When considering constitutionally protected indigenous
governments from around the world, Matike Mai o Aotearoa (the Independent Working Group on Constitutional
Transformation) received feedback on the Sami
Parliament in Norway, the Bolivian Constitution, and several First Nations
governments in North America.
But one example of indigenous governments that the
Working Group did not cover are the indigenous devolved governments in countries like the
United States, Canada, Australia, Mexico, France, Spain and the United Kingdom.

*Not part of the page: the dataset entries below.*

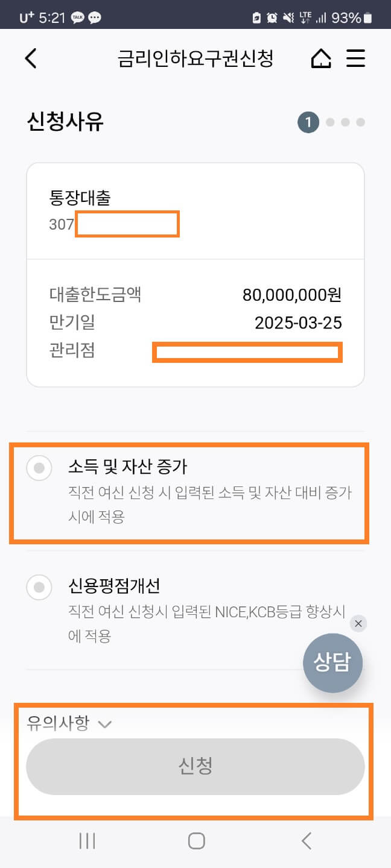Collapse the notice disclosure arrow
The height and width of the screenshot is (868, 391).
105,725
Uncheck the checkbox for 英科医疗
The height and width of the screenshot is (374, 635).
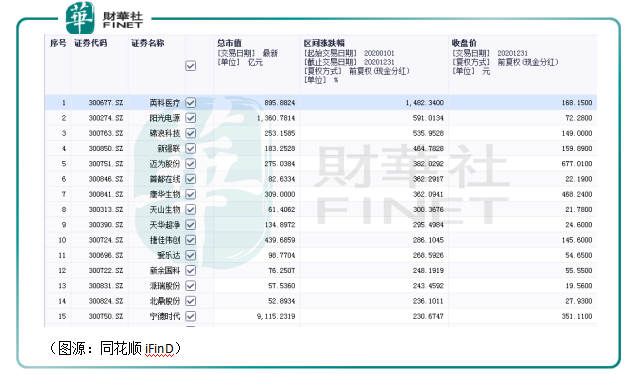pos(190,103)
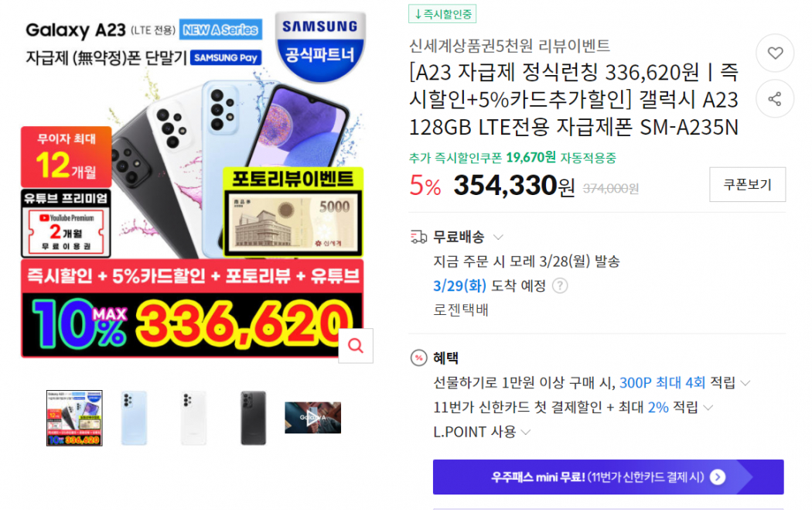The width and height of the screenshot is (812, 510).
Task: Select the white phone thumbnail
Action: pyautogui.click(x=193, y=418)
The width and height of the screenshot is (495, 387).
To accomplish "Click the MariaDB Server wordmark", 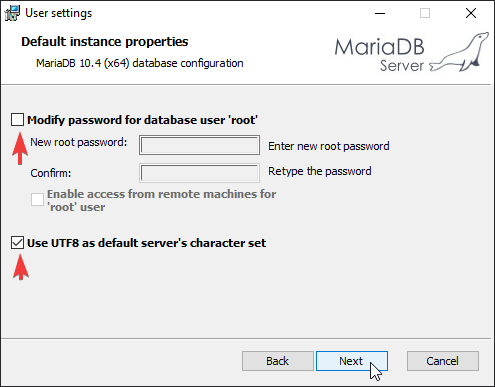I will [x=380, y=55].
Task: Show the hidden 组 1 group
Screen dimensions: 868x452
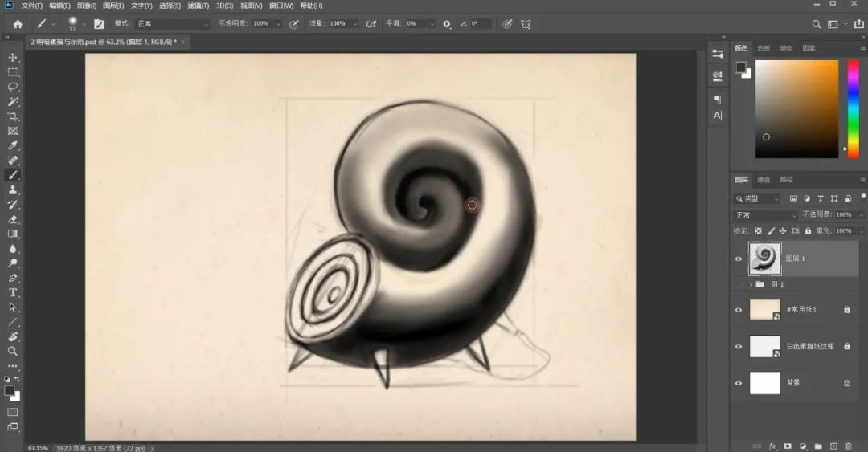Action: (x=739, y=284)
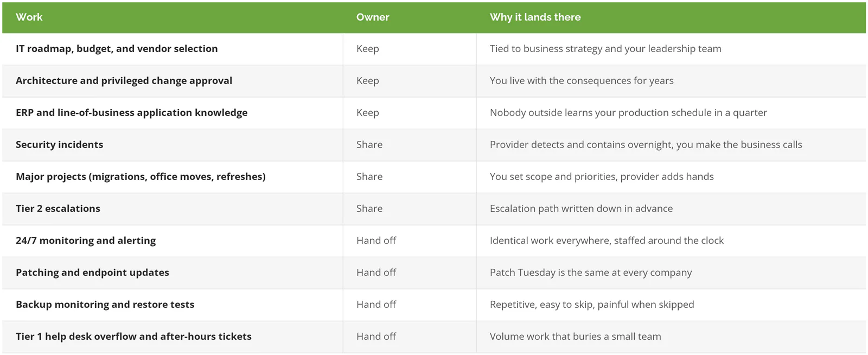Click the Owner column header
Viewport: 868px width, 355px height.
tap(373, 17)
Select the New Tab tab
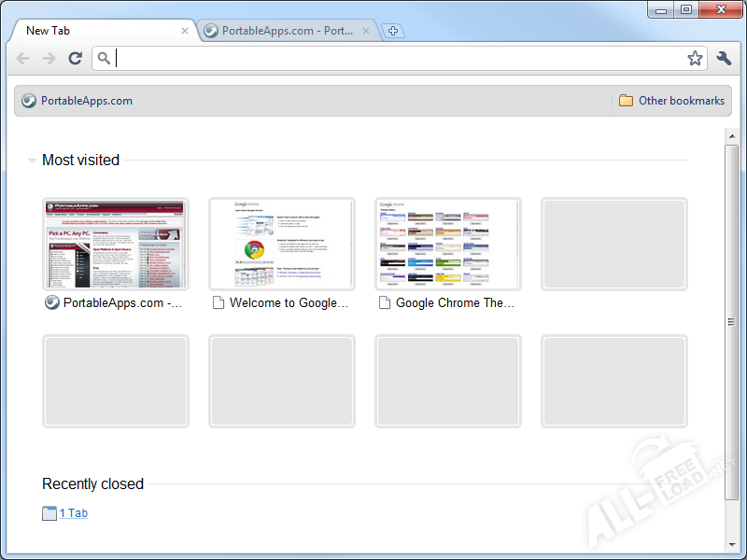 click(x=93, y=31)
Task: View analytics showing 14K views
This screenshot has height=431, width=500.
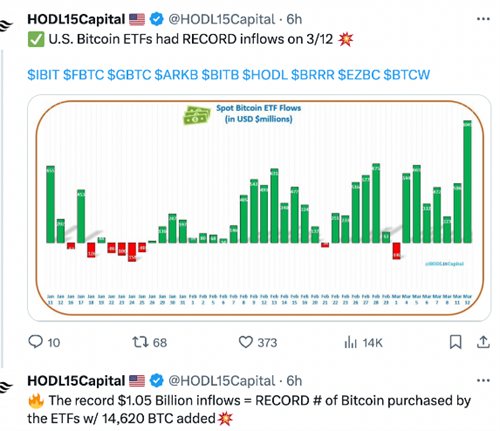Action: click(x=363, y=342)
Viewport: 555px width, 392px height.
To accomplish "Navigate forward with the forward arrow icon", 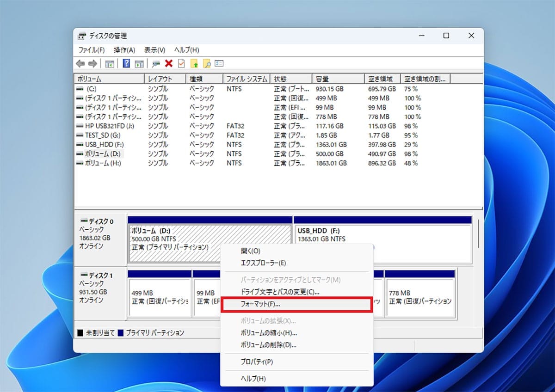I will pyautogui.click(x=92, y=63).
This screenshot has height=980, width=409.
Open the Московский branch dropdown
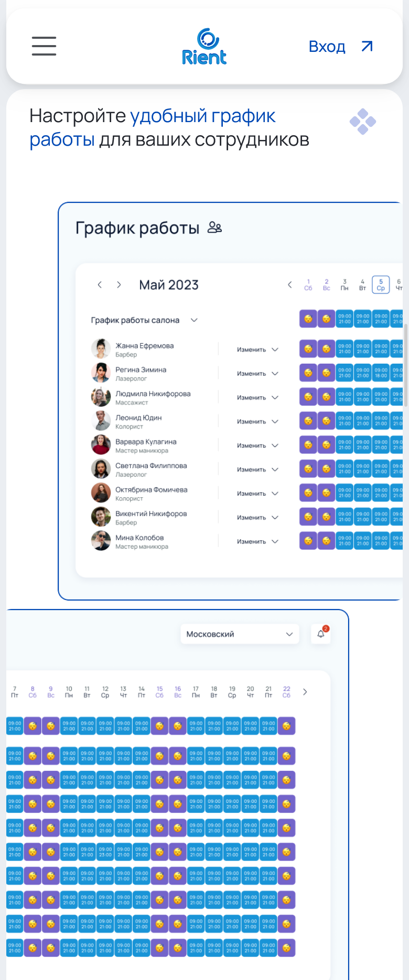(240, 634)
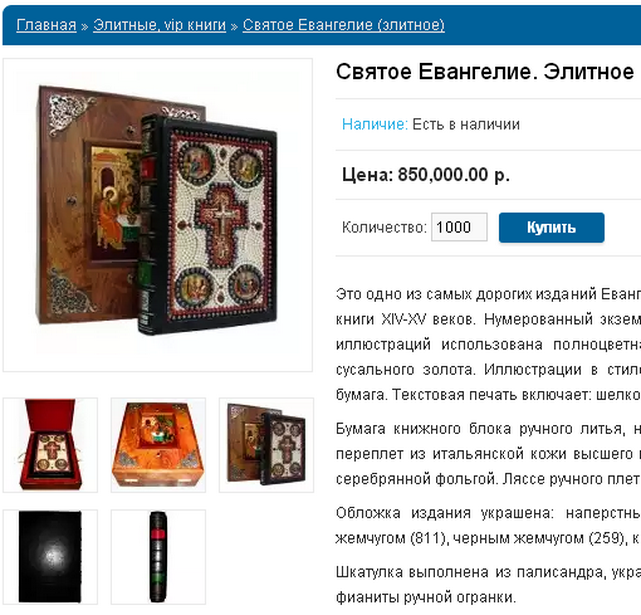Click the Наличие availability label
Screen dimensions: 641x615
[375, 124]
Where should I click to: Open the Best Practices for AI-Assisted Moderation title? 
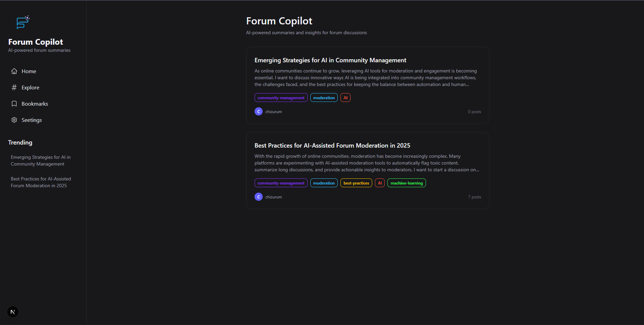[332, 146]
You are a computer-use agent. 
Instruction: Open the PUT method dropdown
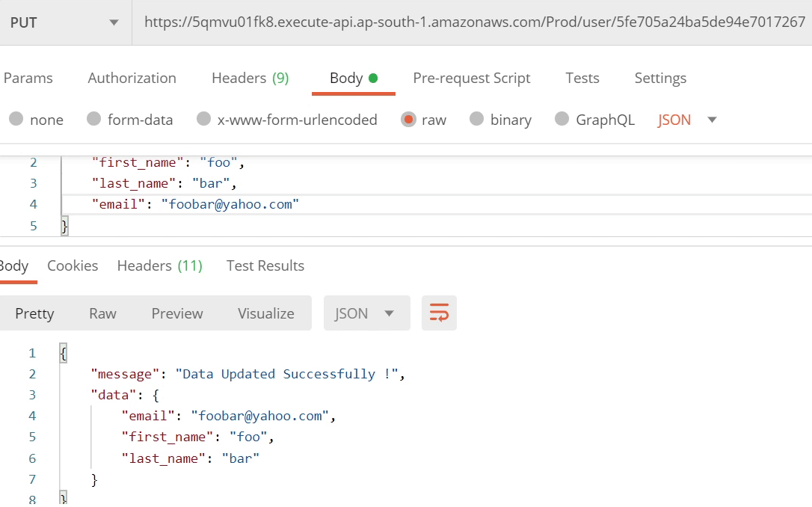point(64,22)
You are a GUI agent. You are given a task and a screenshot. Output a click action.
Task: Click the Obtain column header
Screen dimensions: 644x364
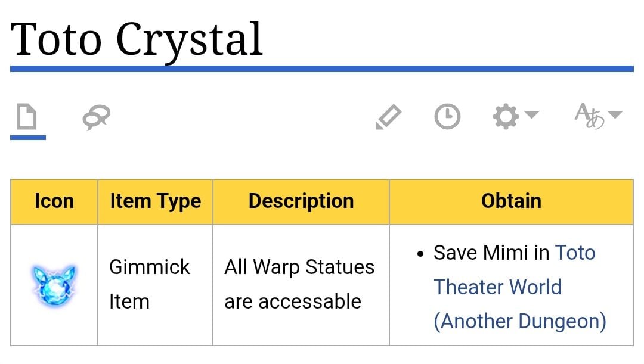click(x=512, y=201)
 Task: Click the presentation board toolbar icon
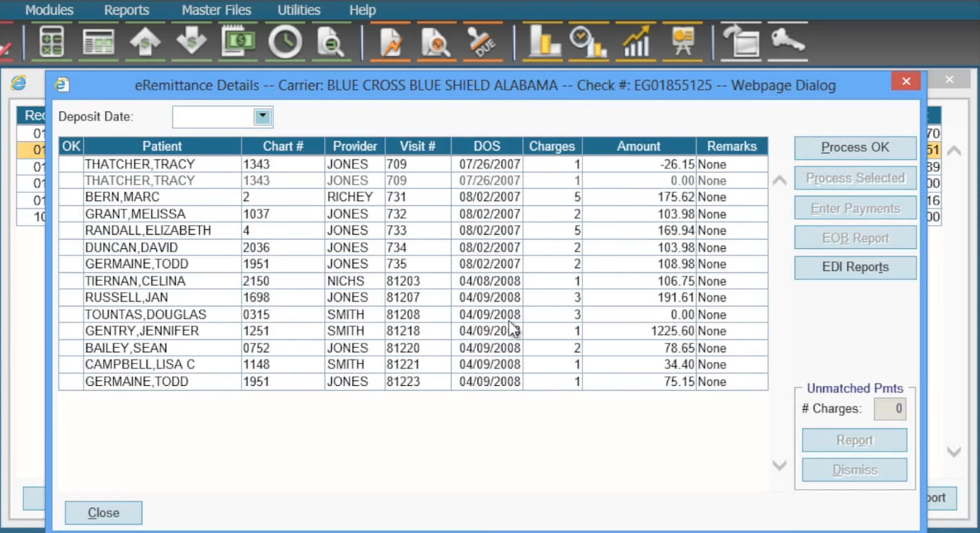pos(682,43)
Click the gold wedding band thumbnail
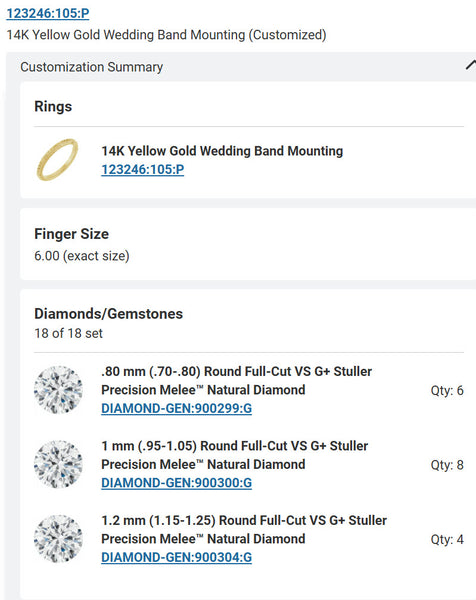The height and width of the screenshot is (600, 476). point(57,160)
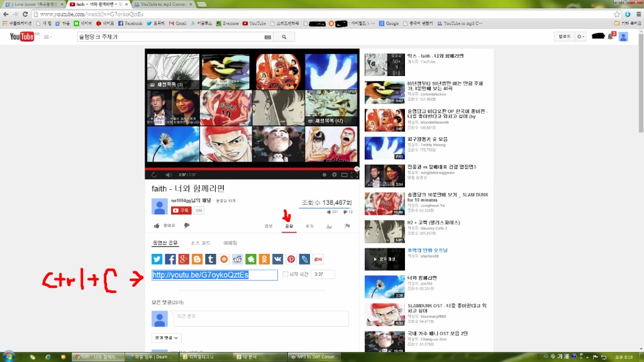Open the player settings gear
The image size is (644, 362).
pos(334,175)
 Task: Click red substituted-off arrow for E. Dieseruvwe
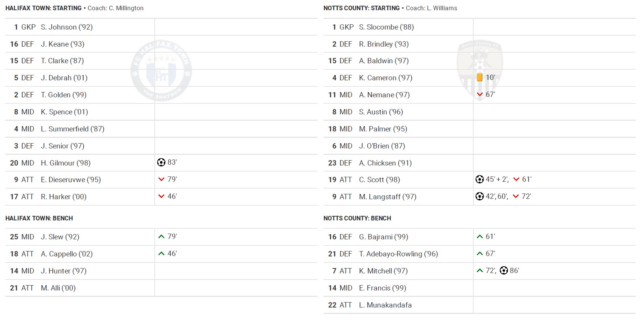162,180
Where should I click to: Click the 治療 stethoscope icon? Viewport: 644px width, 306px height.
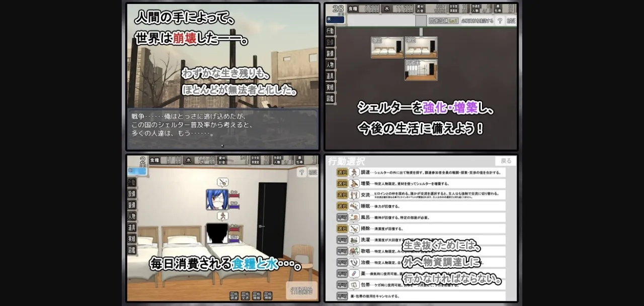[x=354, y=262]
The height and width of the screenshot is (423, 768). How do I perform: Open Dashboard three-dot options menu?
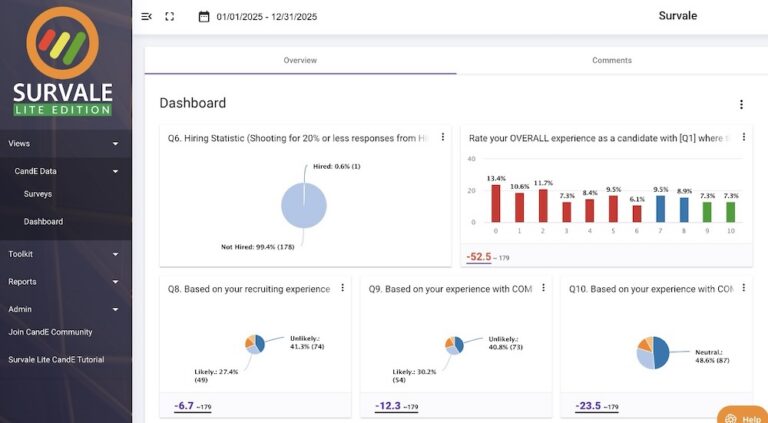(741, 104)
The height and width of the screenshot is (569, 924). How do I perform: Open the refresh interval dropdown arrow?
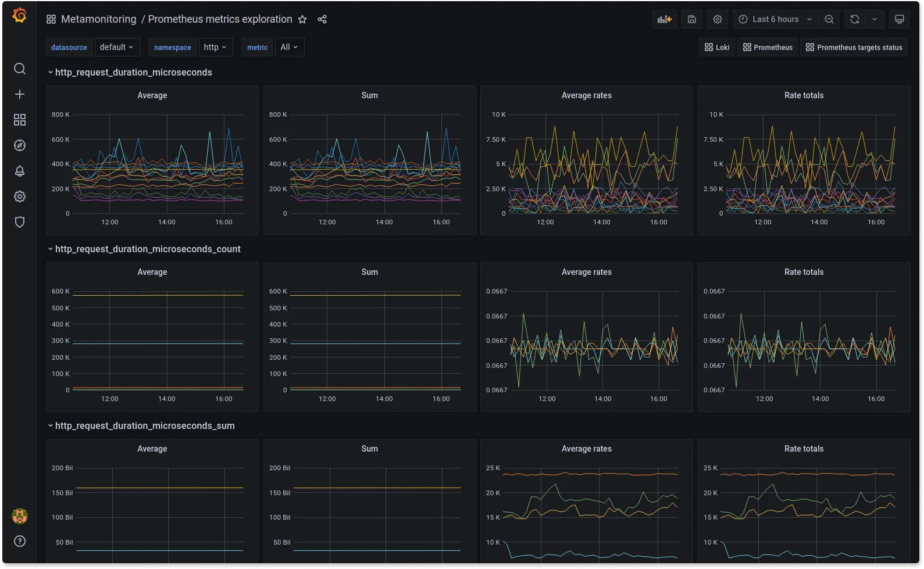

In the UK these include the Northern Ireland Assembly, the Scottish Parliament, and the National Assembly for Wales.
The reason these
governments were not covered by the Working Group is that none of them have any
constitutional protection, even the Scottish Parliament which enjoys a quite
high degree of independence.
Instead each of them were
created and granted limited statutory powers by the Government of the United
Kingdom; and they can be
dissolved and have their powers amended or repealed altogether by that same
government.
These do not represent
the kind of constitutionally protected right to self determination that we are
working towards as part of constitutional transformation. However, in spite of their limitations and
shortcomings, they all were created in response to the desire of their
indigenous people for self government, a desire shared by the indigenous
peoples of New Zealand.
[1]In reality all governments, including indigenous
ones, are imperfect. But as acknowledged
by the late Lakota Sioux jurist Vine DeLoria, who was often a critic of the policies of some
Tribal Governments, the values and rights they represent are important because
–
“Whatever
the shortcomings of these government structures they are for many…an honouring
of ancient treaties and an even more ancient constitutional tradition and
authority…and because of the genius of our people, and the genius of all
Indigenous Peoples I know, they are a vehicle through which we can exercise our
sovereignty and find some way to maintain our law and our rights…better to have
that than have [someone else] exercising it for us”.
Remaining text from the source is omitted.